Lastly, the more interesting factors, in my opinion, are weather events. First, in 2007. In Australia, a drought led to  a wheat harvest half of forecast(and comparison to forecast is what counts, rational expectations anyone?). There were huge floods in the UK and Northern Europe while an heat wave struck Southern Europe. The NYT reported on August 7h 2007 on a report by the World Meteorological Organization, the UN weather Agency
global land surface temperatures in January and April were the warmest since such data began to be recorded in 1880, at more than one degree Celsius higher than average for those months.(...)South Asia's worst monsoon flooding in recent memory has affected 30 million people in India, Bangladesh and Nepal(...)Heavy rains also hit southern China in June(...)England and Wales this year had their wettest May and June since records began in 1766(...)Germany swung from its driest April since country-wide observations started in 1901 to its wettest May on record(...)Mozambique suffered its worst floods in six years in February(...)In May, Uruguay had its worst flooding since 1959.
For the 2010 boom, the World Bank reports that the increase in food prices has been unevenly distributed, depending on weather conditions
The transmission of higher global maize prices is varied and has depended significantly on domestic harvest conditions. Countries in Sub-Saharan Africa have benefitted from excellent maize harvests, which have led to a sharp fall in prices(...)on average, maize prices were lower in 2010 in comparison to 2009 in Uganda (52%), Rwanda (37%), Kenya (33%), Malawi (30%), Ethiopia (22%), and Tanzania (19%).(...)Several Latin American countries saw the price of maize rise dramatically in the last half of 2010 as dry weather lowered yields—the largest increases were witnessed in Brazil (56%) and Argentina (40%).

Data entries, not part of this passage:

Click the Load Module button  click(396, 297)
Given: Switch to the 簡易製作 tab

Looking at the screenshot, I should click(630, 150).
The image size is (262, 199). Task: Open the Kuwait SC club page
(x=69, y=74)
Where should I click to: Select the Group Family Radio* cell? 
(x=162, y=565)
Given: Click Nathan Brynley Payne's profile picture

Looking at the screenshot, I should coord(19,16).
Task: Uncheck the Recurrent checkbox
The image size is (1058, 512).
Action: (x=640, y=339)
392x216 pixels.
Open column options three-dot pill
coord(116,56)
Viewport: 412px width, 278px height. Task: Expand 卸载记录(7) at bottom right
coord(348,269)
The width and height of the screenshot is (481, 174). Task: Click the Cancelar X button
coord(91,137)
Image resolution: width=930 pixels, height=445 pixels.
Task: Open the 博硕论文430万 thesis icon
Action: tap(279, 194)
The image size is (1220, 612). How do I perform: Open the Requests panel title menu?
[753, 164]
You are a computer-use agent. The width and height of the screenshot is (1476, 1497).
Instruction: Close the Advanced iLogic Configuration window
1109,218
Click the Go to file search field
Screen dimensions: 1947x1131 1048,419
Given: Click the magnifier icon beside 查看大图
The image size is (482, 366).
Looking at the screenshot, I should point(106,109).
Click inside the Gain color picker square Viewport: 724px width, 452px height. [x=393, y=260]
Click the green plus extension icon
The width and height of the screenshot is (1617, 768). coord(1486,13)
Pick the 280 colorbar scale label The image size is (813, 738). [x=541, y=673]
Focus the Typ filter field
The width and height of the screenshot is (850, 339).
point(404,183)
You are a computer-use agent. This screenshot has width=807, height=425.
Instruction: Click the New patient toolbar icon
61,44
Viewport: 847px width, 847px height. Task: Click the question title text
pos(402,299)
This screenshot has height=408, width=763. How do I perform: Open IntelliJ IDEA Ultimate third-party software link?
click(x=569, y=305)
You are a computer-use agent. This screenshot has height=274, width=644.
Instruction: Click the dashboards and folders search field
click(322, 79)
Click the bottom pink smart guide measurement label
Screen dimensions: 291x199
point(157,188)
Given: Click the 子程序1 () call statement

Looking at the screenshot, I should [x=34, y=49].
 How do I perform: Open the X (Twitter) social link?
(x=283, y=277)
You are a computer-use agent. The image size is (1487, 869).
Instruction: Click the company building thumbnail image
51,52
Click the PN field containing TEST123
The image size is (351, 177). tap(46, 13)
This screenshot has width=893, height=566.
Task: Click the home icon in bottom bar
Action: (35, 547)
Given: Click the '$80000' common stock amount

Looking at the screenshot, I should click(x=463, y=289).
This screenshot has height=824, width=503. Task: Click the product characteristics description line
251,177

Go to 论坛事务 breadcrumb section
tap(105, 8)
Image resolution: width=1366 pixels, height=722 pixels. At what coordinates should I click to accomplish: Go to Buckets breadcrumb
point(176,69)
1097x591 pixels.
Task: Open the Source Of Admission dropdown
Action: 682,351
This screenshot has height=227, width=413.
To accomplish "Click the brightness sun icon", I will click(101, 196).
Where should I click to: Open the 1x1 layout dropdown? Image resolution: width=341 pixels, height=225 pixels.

Actually, the recent FAO reports do not show strong issues with weather events in the past year. This seems to be in line with some of the differences observed on the impact of speculation during the two booms. I haven't been able to find inventory data, but to check whether speculation plays a role, one needs to look at 2 things, from what I know: whether there is an inventory build-up for commodities, and whether there are discrepancies between marketed and non-marketed commodities. Paul Krugman had a great post at the beginning of the year mentioning a build-up in inventories of cotton and iron ore in China, arguing that this was a main difference with the 2007 commodity boom where there was no hint of speculation. But:
So the case for a speculative component is a lot stronger this time around. But — and this is important — the speculation is not being driven by financialization, by all those index fund investors going long. Cotton hoarding seems to be taking place at the level of individual Chinese farmers and factories, with no indication that they’re being influenced by the futures market. And iron ore hasn’t been available for futures-market speculation: the first futures markets there came into existence just a few days ago.
For at least some commodities, then, we’re seeing a real demand boom, which may be getting reinforcement from speculative hoarding, but with this speculation taking old-fashioned forms rather than involving Wall Street.